Like the development of Ebola in exposed individuals, the health of the healthcare system’s response to Ebola still remains to be seen. In the meantime, what can you do for clinical improvement in your organization?
- If you haven’t already, set up screening tools and triggers in your EMR. Many have built-in checklists or warning screens to remind staff to ask about travel, exposure and any number of other customizable fields.
- Perform a strategic and organizational analysis – Analyze your organization’s past responses to smaller-scale outbreaks. Did you have a lot of Norovirus cases last year? Was there one year that sticks out in your mind as being an “unprecedented flu season”, or maybe a few years ago all the school kids got Hand, Foot and Mouth Disease. Look back at that data and ask yourself – what worked, what didn’t and start making changes right now.
- Train and retrain your staff and make sure that you communicate your expectations about reporting in the event of an Ebola case. Don’t leave any stones unturned. All staff, from housekeeping up to the C-Suite needs to know what to do, who to report to and how to protect themselves, the patient and other patients in the event of a confirmed (or even suspected case). Then, when you’ve laid out the plan – run a drill. Practice. Ask for feedback – and actually listen to it.
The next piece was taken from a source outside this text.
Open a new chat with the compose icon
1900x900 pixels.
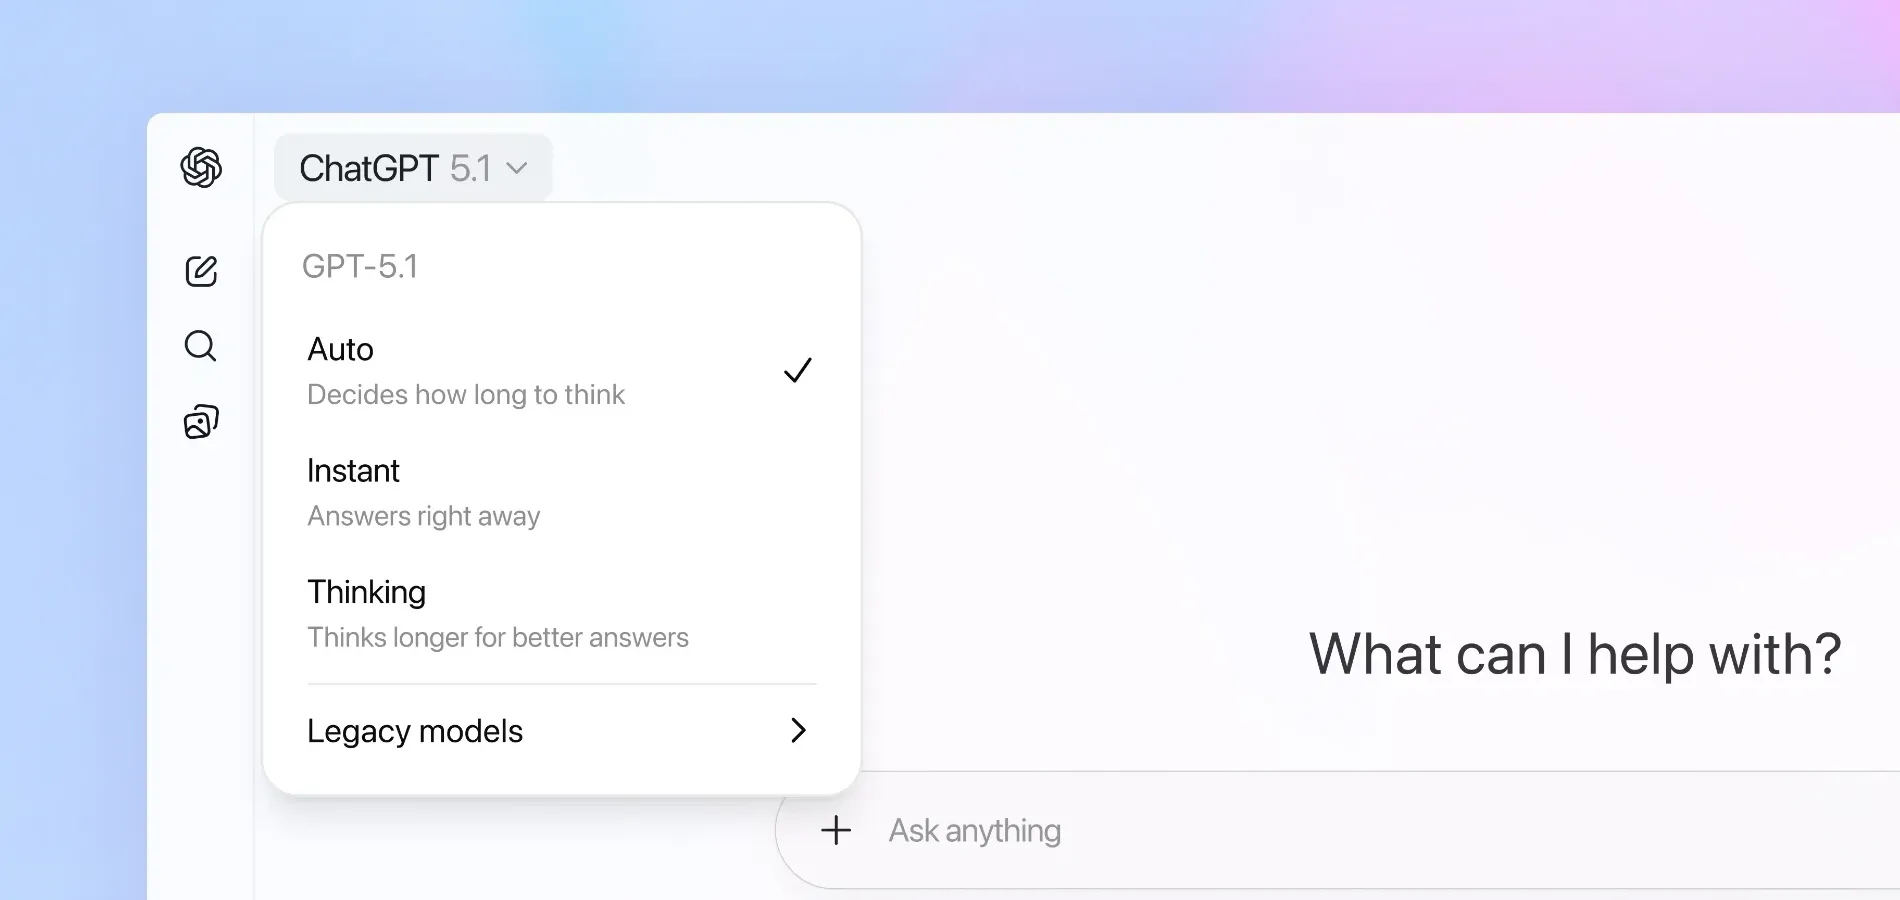201,271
- Hold “town hall” meetings and invite staff, community and patients to share their concerns. This is not a time to cloister yourself in your office. Be clear, concise and confident. Don’t make promises you can’t keep but also don’t leave things so open-ended that all questions feel answered. Strive for a balance between informing and information-dumping.
- Reach out to others in your healthcare system, state and professional networks. Ask questions. Get ideas. Don’t assume that your plan is the best, that it’s foolproof or that it’s the only option you have. Sharing information and adapting good practices isn’t stealing – it’s learning.
- Identify local and regional health officials and have them on speed dial. Communicate your practices and procedures to them. Ask for advice if you aren’t sure if something is working. Ask them to keep you informed about updated policies and procedures as they are issued and reissued by the government. Keep your staff abreast of changes that affect their work.
- Make sure that your health information department as well as medical billers and coders all agree on how an Ebola case would be charted, abstracted and coded. Come to a consensus and stick to it. Ask your Clinical Documentation Improvement Specialists or nurses to help with this effort – and hold physicians accountable if their documentation is not up to par.